There’s some very interesting discussion going on over at the fantastic blog Don’t Call Me Miss about the merits/issues of 24 hour library opening hours. I commented on the post with some of my initial thoughts, and my experience of the Information Commons (open 24/7, 365 days a year) here at Sheffield University, but I wanted to write a longer musing here.
For me, this issue goes back to that old chestnut: student expectations.

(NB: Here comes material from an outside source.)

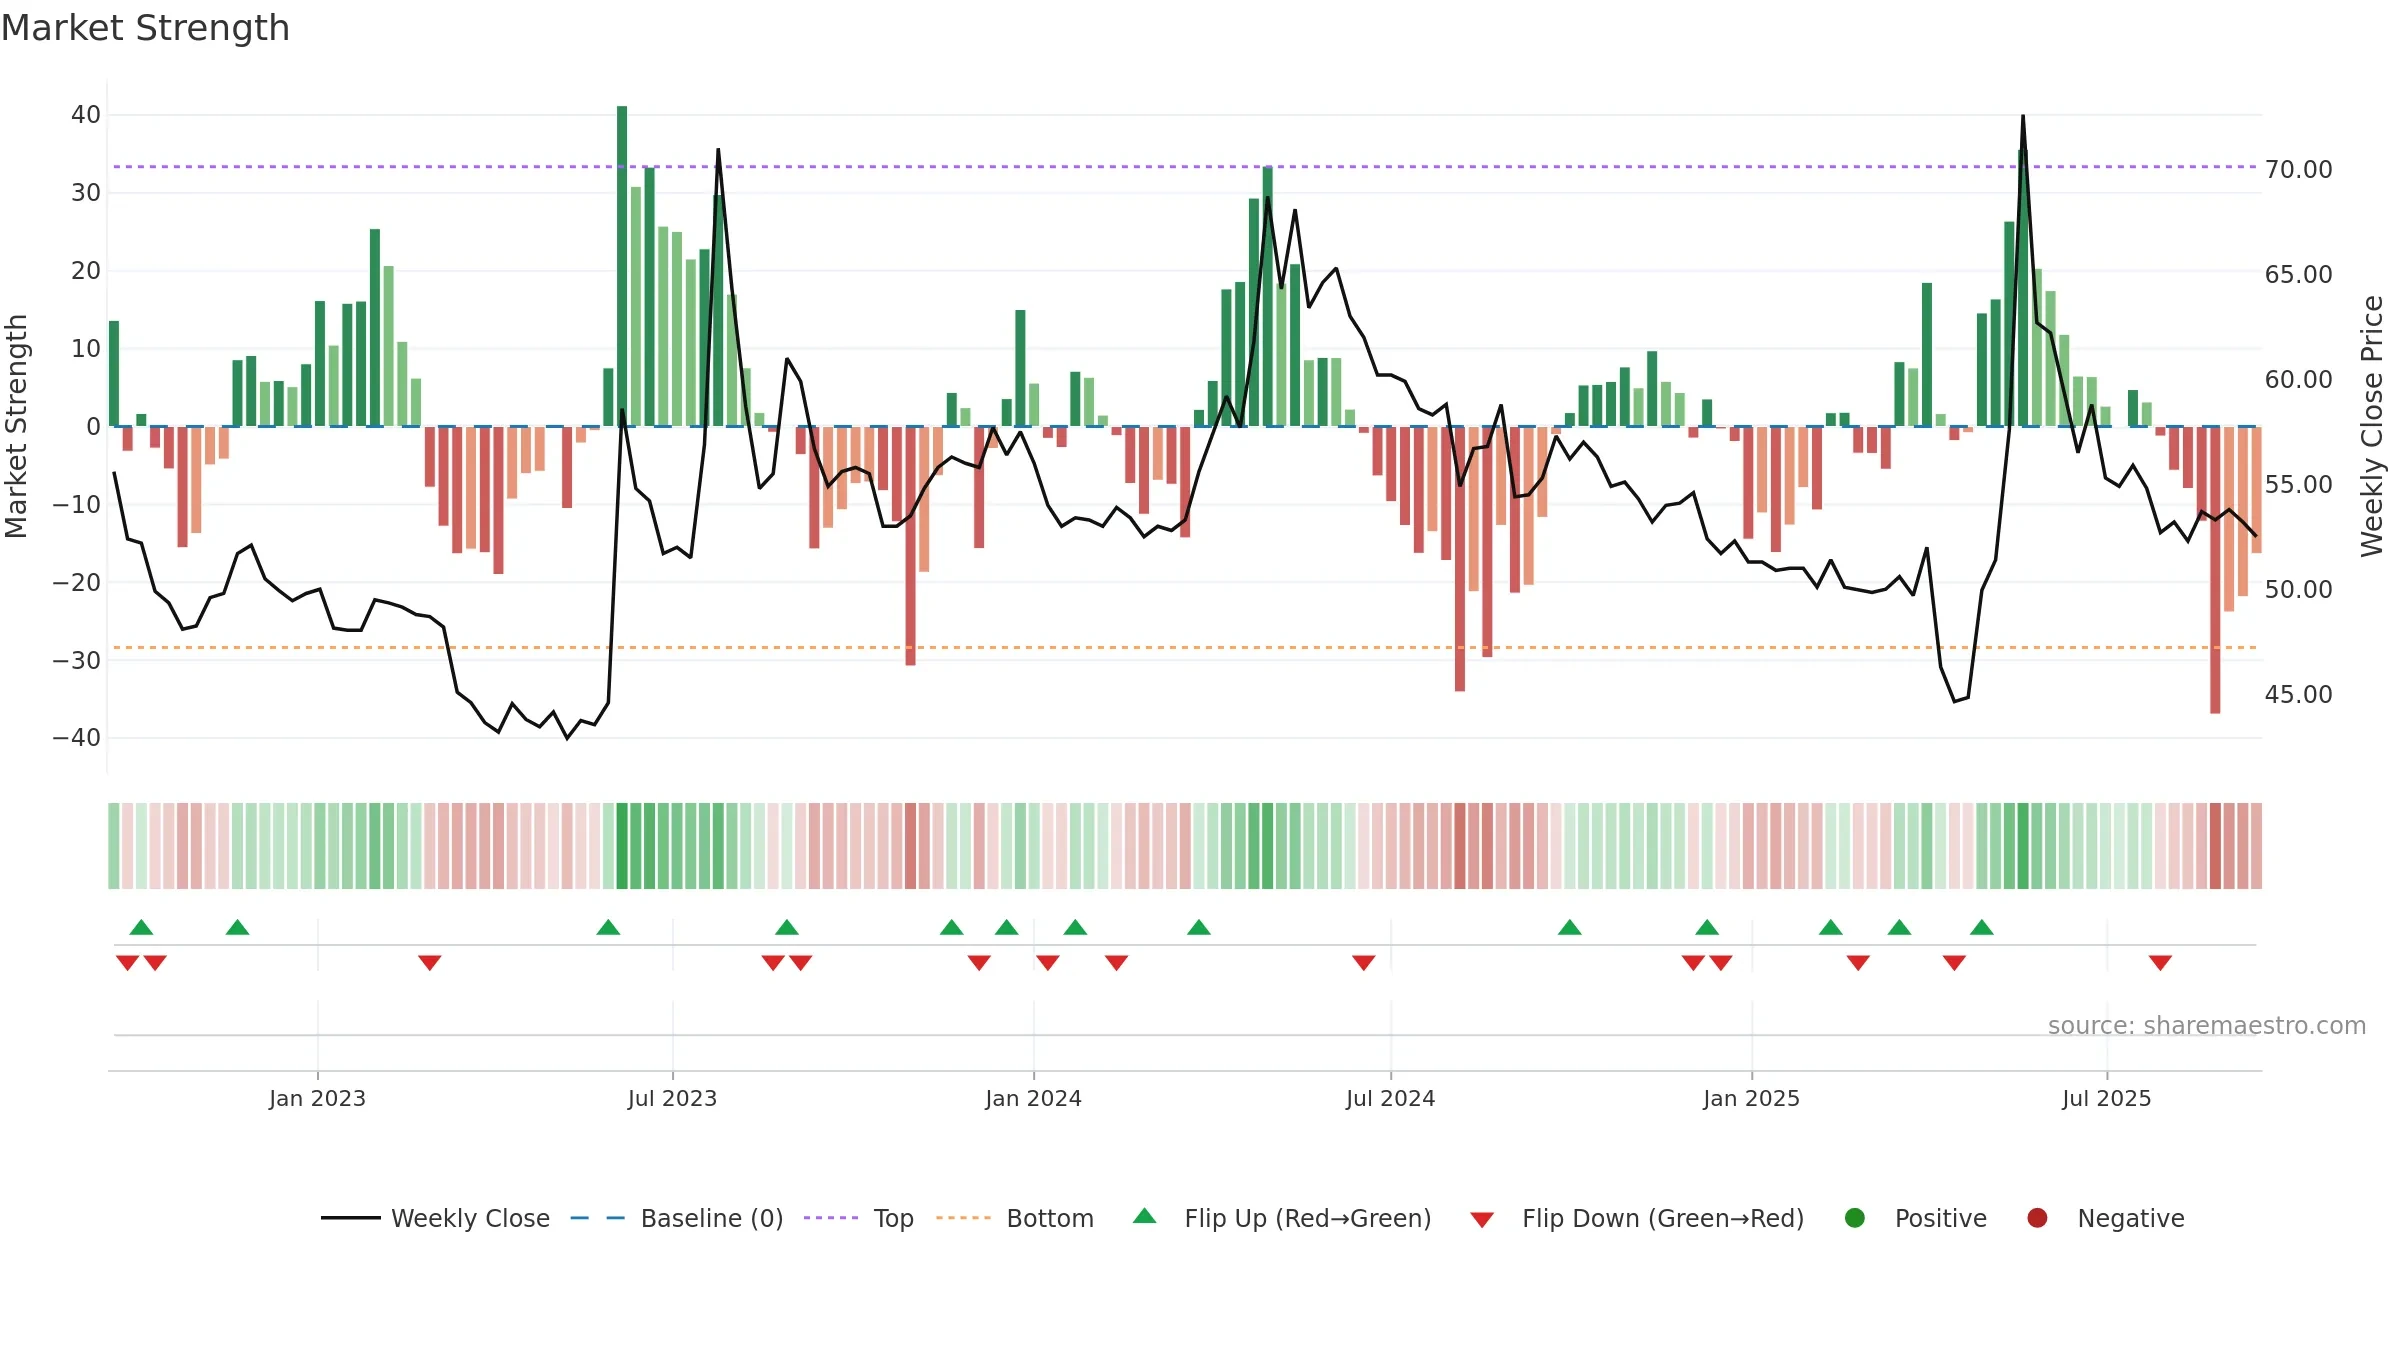
Task: Click the Jul 2025 axis label
Action: (2106, 1098)
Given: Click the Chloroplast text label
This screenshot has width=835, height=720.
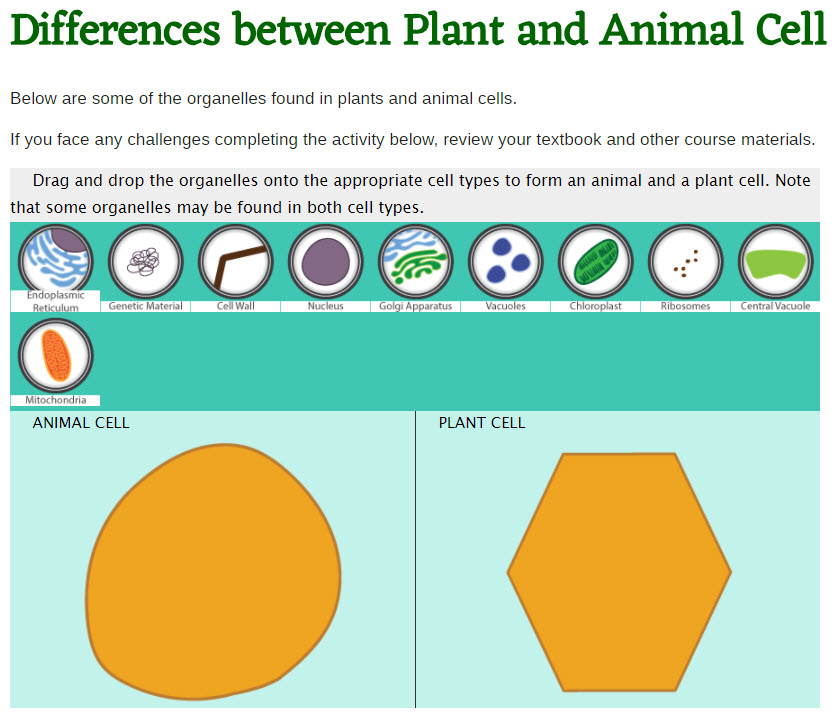Looking at the screenshot, I should (x=596, y=306).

Students are paying higher fees than ever before. Unfortunately, this doesn’t actually mean the universities are getting any more funding; these higher tuition fees are subsidising lowered Government funding. However, all the typical undergraduate sees is that they are paying more, so they expect more from the service. This includes being able to use the library whenever, and however, they want. I realise I sound quite negative, but I don’t mean to be. Library staff have always had to struggle with user expectations and what the library can realistically offer.

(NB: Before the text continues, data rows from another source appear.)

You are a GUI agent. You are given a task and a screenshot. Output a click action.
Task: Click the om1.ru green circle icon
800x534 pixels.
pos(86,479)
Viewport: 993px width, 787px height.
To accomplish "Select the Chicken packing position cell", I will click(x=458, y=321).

I feel I am personally in an interesting position right now, as I currently have a dual position as a librarian (or near enough…) and as a current student. I can see both points of view (not to say librarians don’t see the students’ point, of course!).
The Information Commons
Personally, I am really not the pull-an-all-nighter kind of person, but a lot of my friends say they work better in the evening and at night. The library is somewhere they can go to revise that isn’t full of distractions.
The Information Commons (IC) is one of the libraries here at Sheffield, and has been designed for all learning styles. As such, it caters for the night owls; there is a cafe, comfy seating, and even showers! This is obviously good in some ways, but I feel it doesn’t necessarily set a good example for students by perpetuating the idea that one should cram all night.
I also think in some ways, the IC is setting an example for other libraries. The IC is often praised for its innovation and style, but 24/7×365 is part of that; perhaps saying other libraries should follow the lead? I don’t know, it‘s hard to make a judgement like that, so I’ll leave it as an open question.